Reproduce the data below word for word, leaving out the pictures.

* * *

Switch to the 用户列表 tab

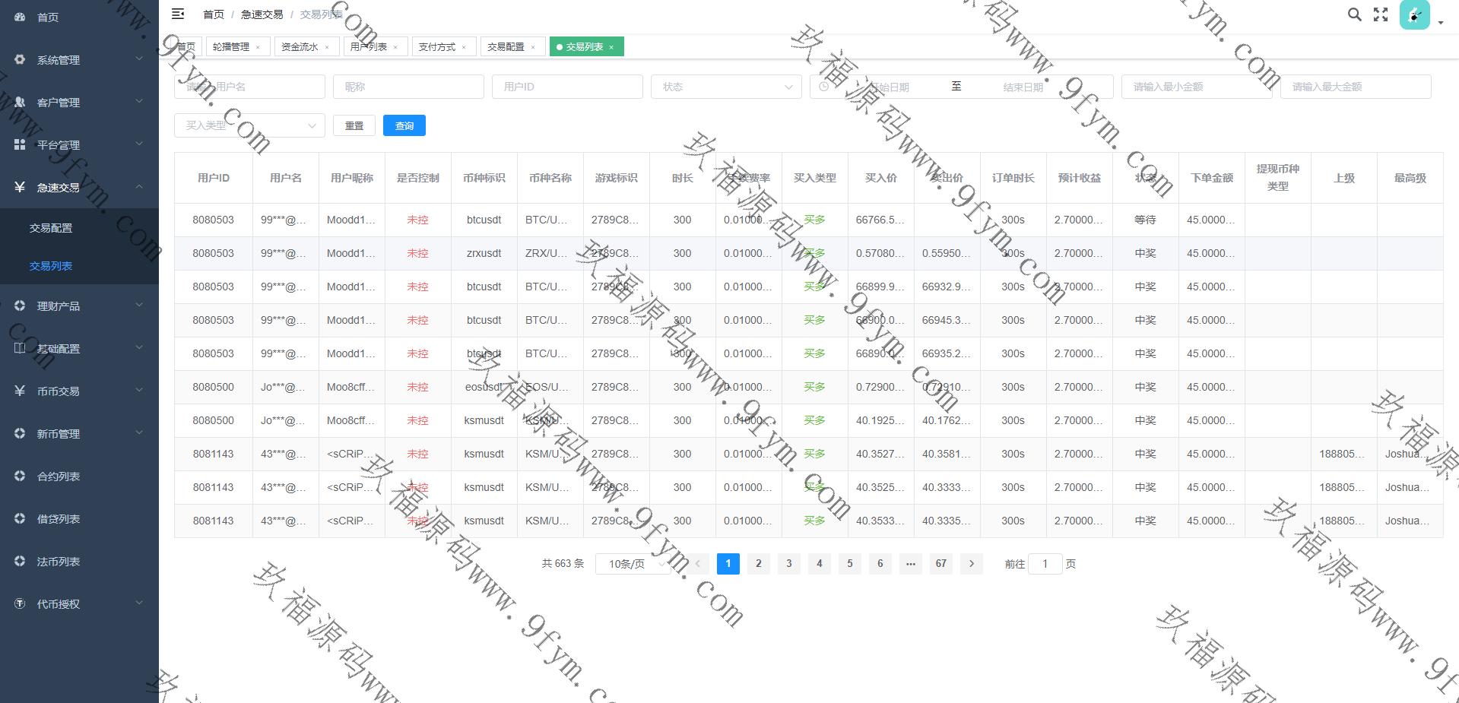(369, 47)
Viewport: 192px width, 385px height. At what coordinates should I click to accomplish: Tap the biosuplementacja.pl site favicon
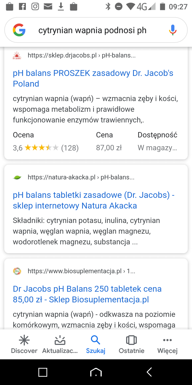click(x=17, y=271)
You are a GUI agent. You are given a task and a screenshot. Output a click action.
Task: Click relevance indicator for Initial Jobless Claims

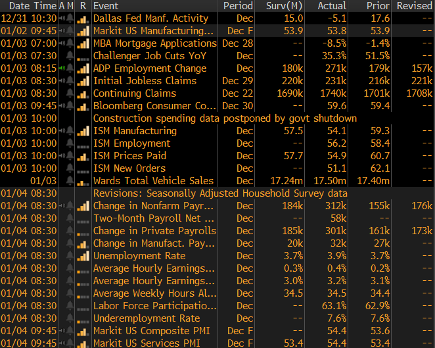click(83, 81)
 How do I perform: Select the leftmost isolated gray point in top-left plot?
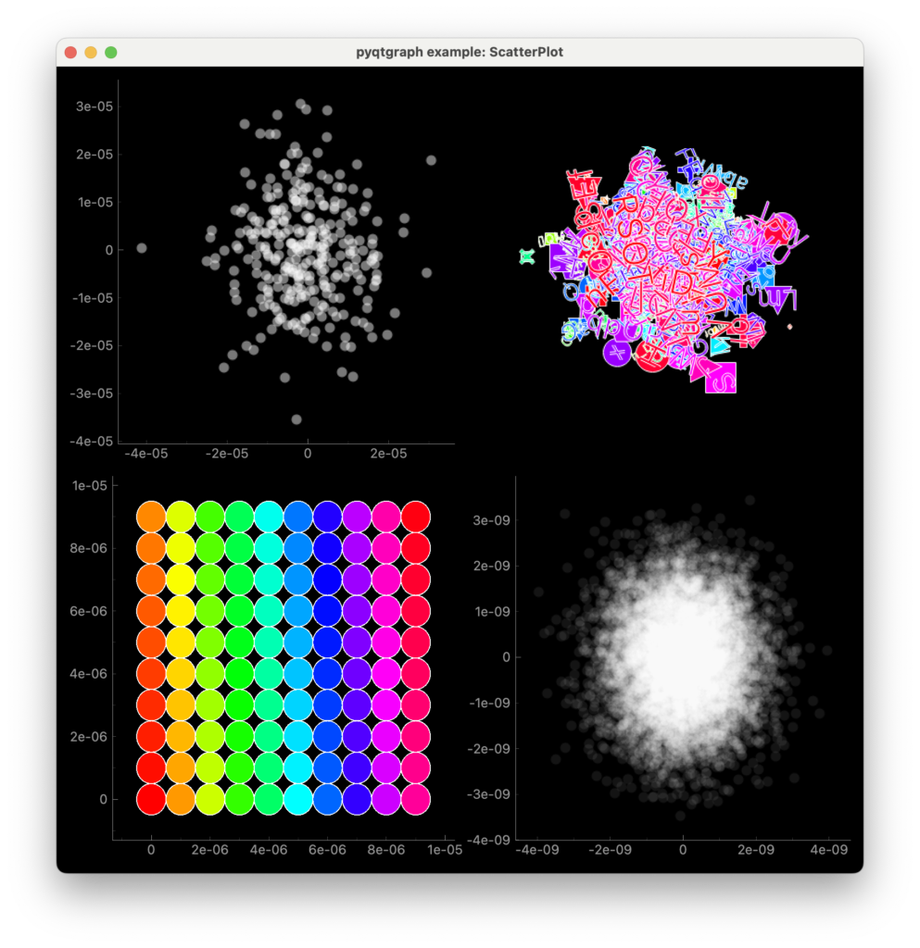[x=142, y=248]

* * *

Full output
Switch to the 用户列表 tab

(369, 47)
Viewport: 192px width, 385px height. At what coordinates should I click to accomplish: Tap the biosuplementacja.pl site favicon
click(x=17, y=271)
You are a GUI agent. You are given a task and a screenshot. Output a click action.
Task: Click relevance indicator for Initial Jobless Claims

click(83, 81)
 How do I perform: Select the leftmost isolated gray point in top-left plot?
[x=142, y=248]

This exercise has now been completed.